**Given records:**
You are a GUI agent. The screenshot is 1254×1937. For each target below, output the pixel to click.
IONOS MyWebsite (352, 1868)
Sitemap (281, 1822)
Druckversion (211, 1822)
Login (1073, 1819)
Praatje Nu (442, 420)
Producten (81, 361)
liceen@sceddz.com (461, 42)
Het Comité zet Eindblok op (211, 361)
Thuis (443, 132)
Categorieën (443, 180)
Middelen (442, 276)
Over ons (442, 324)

--

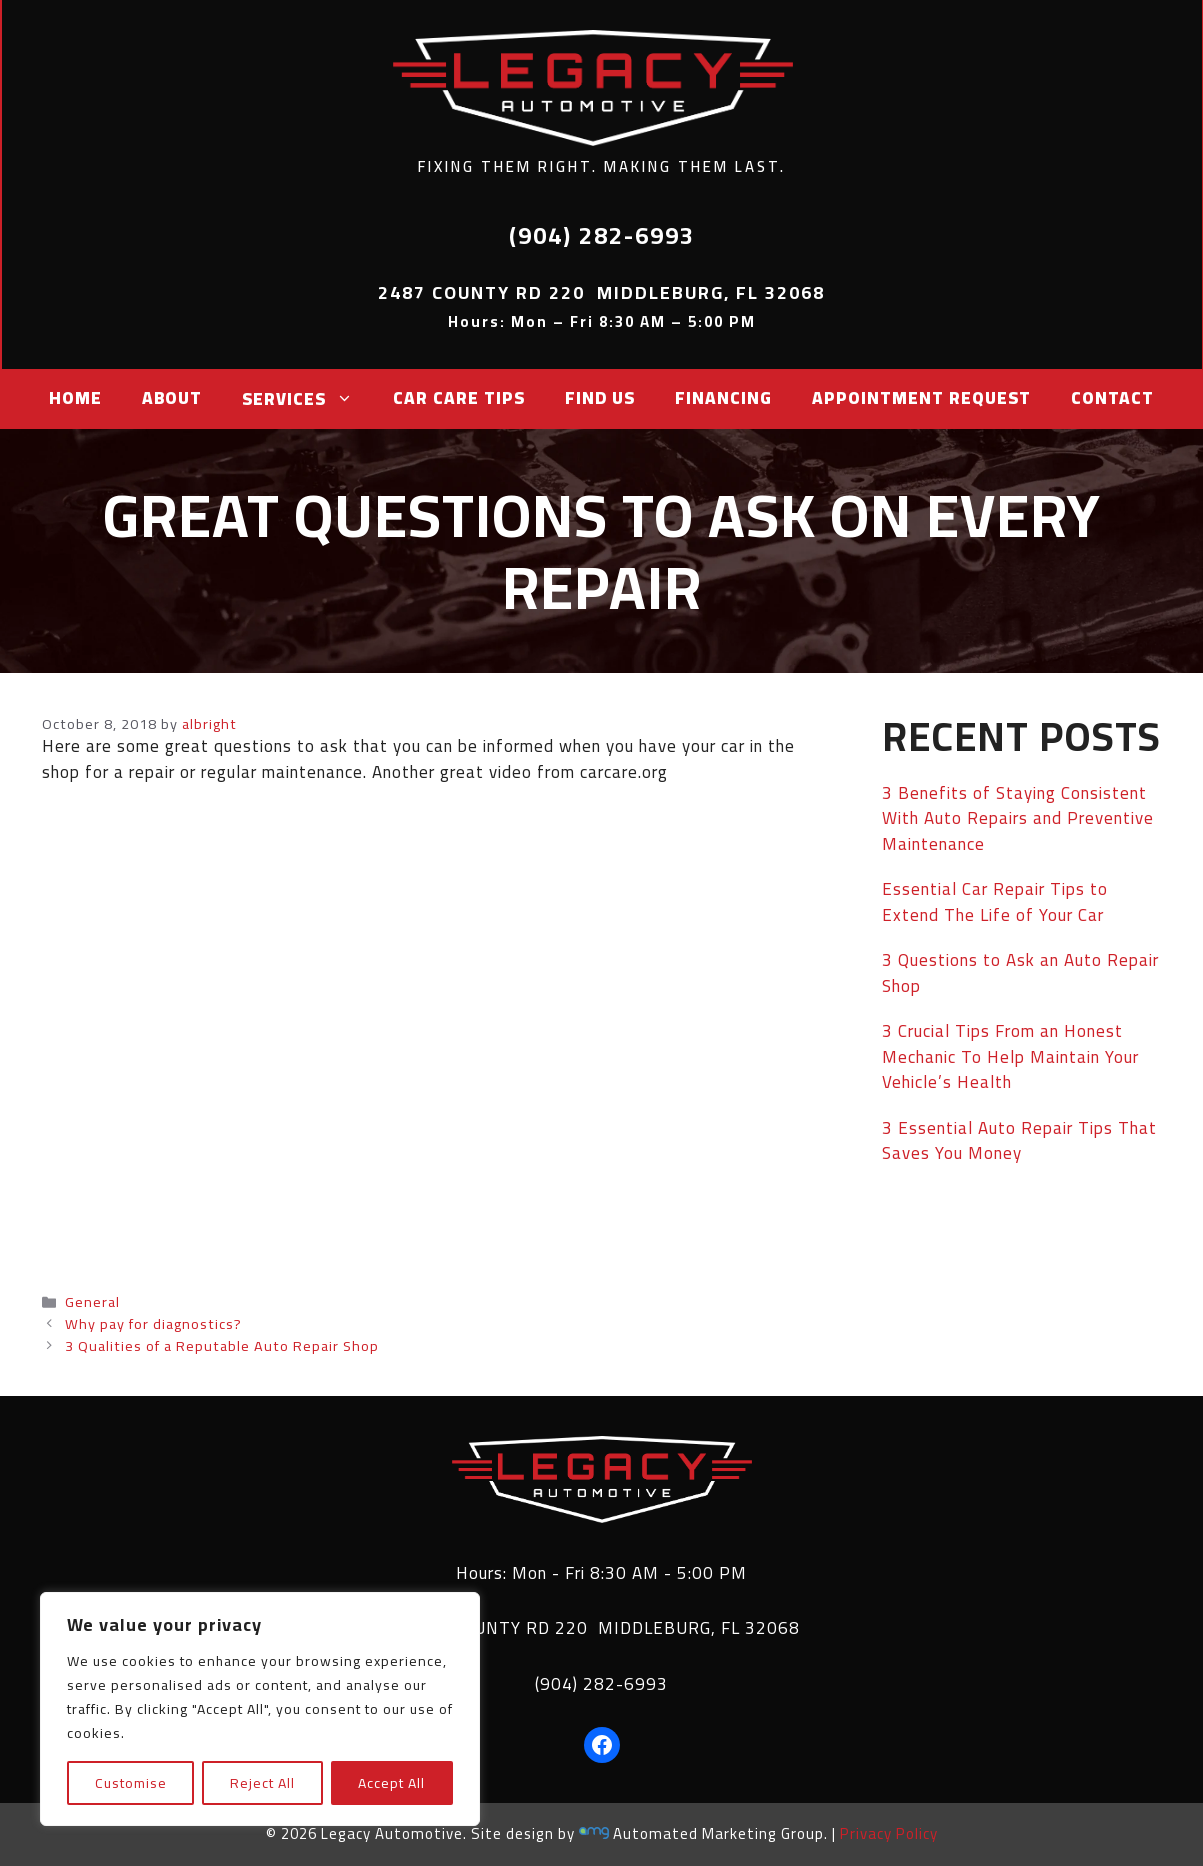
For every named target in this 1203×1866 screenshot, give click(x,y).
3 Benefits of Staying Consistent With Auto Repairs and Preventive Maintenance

**What is required:**
Please format everything from the line containing "For every named" down to the line containing "3 Benefits of" as a Markdown table, with the columns Row and Line, numbering each row and leaving out any blank lines.

**Response below:**
| Row | Line |
|---|---|
| 1 | For every named target in this 1203×1866 screenshot, give click(x,y). |
| 2 | 3 Benefits of Staying Consistent With Auto Repairs and Preventive Maintenance |